Soon afterwards, in August to be precise, Stalin’s pact with Hitler made nonsense of all this pussyfooting.
The older generation of Stalinists must sometimes wonder whether something similar, isn’t waiting around the corner for them now, as they shuffle their double-meaning slogans on the H-bomb.
What happened to Agag? – Why, he was hewn to pieces before the Lord, I regret to say.
The new volume of the Dictionary of National Biography, covering the years 1941–50, contains brief lives of many prominent men and women who died in that period.
The biography of Lord Baldwin quotes a letter of his written after the General Strike, in which he expresses the fearful attitude of his class towards the workers.
‘Democracy has arrived at a gallop in England, and I feel all the time it is a race for life. Can we educate them before the crash comes?’

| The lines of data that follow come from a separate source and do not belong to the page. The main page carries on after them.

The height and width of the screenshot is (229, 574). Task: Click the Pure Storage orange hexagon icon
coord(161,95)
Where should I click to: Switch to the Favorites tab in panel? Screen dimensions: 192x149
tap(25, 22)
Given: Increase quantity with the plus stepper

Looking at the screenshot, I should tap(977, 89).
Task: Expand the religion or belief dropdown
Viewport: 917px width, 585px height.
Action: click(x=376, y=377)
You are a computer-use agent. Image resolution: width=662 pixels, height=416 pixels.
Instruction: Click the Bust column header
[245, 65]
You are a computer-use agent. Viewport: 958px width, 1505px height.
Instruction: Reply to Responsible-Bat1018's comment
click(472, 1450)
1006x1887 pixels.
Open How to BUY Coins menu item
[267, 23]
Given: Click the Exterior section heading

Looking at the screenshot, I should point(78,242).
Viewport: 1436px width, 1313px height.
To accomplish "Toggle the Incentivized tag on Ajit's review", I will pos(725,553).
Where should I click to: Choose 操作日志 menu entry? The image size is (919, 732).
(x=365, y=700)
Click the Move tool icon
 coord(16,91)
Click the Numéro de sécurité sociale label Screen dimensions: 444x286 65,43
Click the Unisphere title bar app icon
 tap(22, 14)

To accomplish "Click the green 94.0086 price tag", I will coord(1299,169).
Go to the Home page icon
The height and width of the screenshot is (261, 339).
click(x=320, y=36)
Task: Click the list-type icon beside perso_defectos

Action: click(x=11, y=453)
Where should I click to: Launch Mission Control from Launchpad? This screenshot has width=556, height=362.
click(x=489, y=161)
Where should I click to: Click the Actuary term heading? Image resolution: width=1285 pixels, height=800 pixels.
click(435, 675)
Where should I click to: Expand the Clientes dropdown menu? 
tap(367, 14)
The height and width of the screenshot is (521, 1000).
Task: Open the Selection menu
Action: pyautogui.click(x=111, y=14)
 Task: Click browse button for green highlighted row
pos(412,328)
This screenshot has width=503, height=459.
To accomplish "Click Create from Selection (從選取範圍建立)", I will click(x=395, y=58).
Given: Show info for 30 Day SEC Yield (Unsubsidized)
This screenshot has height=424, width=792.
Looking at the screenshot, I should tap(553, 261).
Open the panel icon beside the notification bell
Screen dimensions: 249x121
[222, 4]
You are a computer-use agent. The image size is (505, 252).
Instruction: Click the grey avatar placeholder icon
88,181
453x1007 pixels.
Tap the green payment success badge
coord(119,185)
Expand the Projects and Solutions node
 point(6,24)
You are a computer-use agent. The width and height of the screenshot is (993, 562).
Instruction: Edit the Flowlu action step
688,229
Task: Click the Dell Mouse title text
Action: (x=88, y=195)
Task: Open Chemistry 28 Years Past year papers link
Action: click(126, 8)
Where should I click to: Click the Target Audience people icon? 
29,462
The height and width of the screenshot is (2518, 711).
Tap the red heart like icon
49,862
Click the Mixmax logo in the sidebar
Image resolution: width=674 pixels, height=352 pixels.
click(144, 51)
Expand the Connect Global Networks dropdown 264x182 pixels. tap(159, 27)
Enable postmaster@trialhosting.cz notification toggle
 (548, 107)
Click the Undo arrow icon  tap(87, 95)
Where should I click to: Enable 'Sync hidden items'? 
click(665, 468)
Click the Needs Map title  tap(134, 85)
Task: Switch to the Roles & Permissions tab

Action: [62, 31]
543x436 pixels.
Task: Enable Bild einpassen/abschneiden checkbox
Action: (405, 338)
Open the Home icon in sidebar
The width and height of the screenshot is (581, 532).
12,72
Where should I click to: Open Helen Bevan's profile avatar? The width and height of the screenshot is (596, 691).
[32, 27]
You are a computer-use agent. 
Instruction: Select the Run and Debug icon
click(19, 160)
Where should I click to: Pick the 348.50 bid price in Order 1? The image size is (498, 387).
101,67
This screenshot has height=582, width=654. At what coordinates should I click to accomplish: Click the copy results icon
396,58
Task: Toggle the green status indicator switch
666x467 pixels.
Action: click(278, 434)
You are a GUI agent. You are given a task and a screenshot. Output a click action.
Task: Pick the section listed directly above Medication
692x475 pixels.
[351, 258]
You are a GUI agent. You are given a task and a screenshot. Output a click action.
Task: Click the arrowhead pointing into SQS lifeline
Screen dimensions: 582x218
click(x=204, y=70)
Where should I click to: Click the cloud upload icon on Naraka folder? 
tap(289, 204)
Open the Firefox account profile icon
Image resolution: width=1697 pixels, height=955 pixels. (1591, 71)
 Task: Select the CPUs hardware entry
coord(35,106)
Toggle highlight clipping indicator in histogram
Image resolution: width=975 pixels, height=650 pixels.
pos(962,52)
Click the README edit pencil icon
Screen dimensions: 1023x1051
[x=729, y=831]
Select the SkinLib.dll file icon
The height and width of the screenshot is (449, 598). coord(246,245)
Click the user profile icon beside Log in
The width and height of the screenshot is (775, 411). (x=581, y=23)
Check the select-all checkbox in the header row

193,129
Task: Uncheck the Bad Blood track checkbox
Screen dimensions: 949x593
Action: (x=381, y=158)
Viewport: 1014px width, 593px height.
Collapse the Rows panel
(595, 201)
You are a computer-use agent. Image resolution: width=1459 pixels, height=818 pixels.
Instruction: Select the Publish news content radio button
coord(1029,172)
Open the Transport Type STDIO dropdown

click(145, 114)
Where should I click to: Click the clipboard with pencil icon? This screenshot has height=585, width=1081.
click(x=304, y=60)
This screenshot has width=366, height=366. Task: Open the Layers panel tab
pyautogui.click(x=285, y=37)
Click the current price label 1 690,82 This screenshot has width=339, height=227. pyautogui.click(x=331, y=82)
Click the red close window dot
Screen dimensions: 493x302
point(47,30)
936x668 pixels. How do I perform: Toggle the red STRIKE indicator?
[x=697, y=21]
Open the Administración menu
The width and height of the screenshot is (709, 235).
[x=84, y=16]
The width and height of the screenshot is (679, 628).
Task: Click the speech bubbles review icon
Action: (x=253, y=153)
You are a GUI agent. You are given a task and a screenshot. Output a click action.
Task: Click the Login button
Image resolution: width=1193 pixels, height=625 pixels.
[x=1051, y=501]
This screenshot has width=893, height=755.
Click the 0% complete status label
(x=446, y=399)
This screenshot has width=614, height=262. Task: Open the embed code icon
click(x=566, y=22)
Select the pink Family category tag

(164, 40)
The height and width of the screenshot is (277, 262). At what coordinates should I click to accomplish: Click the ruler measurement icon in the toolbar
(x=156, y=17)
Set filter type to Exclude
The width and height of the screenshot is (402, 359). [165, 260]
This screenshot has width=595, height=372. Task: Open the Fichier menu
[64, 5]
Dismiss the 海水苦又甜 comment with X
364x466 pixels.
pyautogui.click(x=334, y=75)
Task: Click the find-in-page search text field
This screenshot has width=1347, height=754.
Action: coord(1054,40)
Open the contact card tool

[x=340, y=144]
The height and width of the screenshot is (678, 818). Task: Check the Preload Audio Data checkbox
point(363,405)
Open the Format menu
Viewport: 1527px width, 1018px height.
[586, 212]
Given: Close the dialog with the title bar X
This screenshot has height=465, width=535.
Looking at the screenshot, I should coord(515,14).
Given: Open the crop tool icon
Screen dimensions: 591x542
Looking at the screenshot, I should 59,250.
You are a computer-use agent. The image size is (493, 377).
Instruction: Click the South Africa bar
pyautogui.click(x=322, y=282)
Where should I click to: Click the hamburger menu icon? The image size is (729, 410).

A good deal of ‘educating’ of the workers along the lines desired by the Baldwins has, of course, been done by trade union and Labour Party leaders of the type of J.R. Clynes, who also appears in these pages.
As Home Secretary in the second Labour government he became notorious for his use of police against strikers. (He also refused Trotsky permission to settle in England.) Such services are rendered in return for solid rewards.
‘In 1947’, we read, ‘Clynes wrote to The Times and other journals relating his straitened circumstances owing to the insufficiency of his union pension, and a fund was raised by his parliamentary colleagues and friends. Those closest to him felt that his complaints were ... hardly justified, a view which was somewhat confirmed when his will came to be published.’
A very different man, who died in 1942, but for some reason is not accorded a place in this volume, was the Rev. Conrad Noel, vicar of Thaxted in Essex.
An outstanding propagandist for socialism, Noel influenced a number of men who were militant at one time and another – in the British working-class, movement, such as Harry Pollitt and Reg Groves, one of the founders of Trotskyism in Britain.
Utterly unlike some later ‘progressive’ clergymen, Noel came out in defence of Trotsky when he was being slandered during the notorious Moscow trials, an action typical of the integrity which won him universal respect.
He will be honoured when the Baldwins and Clyneses are mere bogy men of the bad old days.